## Web Scraping and HTML Parsing with BeautifulSoup and Python  
Accessing the HTML contet of a webpage in the internet and extracting useful information/data from it is called **web scraping** or **web harvesting**.

Steps involved in web scraping:

1. Send an HTTP request to the URL of the webpage you want to access. The server responds to the request by returning the HTML content of the webpage. For this task, we will use a third-party HTTP library **requests**.  
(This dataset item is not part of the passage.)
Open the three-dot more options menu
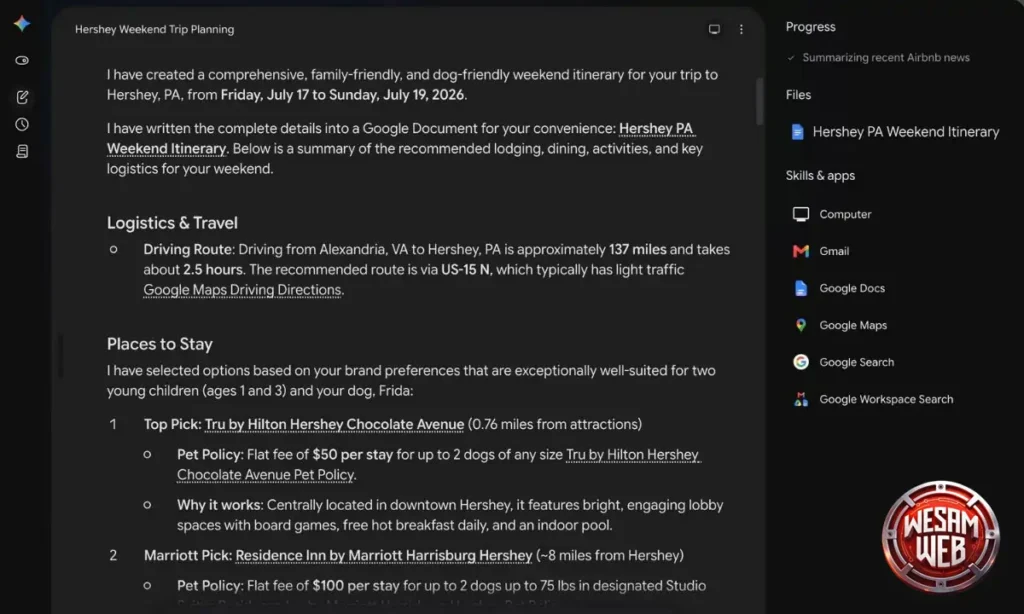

2. Once we have accessed the HTML content, we are left with the task of parsing the data. Since most of the HTML data is nested, we cannot extract data simply through string processing. One needs a parser which can create a nested/tree structure of the HTML data. There are many HTML parser libraries available but the most advanced one is **html5lib**.  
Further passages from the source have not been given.